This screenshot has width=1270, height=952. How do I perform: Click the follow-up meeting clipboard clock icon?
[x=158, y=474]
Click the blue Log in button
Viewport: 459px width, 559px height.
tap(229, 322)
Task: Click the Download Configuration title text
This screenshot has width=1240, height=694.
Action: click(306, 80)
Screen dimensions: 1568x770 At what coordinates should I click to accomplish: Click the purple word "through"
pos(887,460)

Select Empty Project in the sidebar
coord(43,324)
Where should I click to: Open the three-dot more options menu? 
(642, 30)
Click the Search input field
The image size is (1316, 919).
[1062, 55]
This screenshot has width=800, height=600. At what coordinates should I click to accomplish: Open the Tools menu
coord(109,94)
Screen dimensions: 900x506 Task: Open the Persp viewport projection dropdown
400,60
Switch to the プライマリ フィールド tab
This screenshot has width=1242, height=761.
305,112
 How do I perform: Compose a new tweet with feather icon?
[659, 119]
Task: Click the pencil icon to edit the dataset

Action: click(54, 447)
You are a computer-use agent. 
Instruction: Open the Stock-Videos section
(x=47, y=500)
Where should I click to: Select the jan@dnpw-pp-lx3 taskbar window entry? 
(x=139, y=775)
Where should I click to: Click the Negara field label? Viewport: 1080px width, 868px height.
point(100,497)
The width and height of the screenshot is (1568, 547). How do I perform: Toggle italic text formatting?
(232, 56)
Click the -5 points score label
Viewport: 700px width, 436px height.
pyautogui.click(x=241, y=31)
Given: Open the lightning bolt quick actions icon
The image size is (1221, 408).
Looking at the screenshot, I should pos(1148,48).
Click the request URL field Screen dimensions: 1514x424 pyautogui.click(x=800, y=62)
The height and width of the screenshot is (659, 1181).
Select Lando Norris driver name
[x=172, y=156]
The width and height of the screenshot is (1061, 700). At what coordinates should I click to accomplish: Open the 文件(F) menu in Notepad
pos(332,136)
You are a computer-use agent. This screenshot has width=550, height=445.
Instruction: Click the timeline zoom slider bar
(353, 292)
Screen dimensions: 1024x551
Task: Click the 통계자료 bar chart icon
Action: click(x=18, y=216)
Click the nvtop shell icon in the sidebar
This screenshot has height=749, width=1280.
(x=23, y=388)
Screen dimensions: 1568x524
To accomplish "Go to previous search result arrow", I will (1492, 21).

....

Problem to work on:
Every line above that has the string "computer" needs to be copied.

Solution to the problem:
You are a computer-use agent. 
You are a computer-use agent. This screenshot has width=550, height=445.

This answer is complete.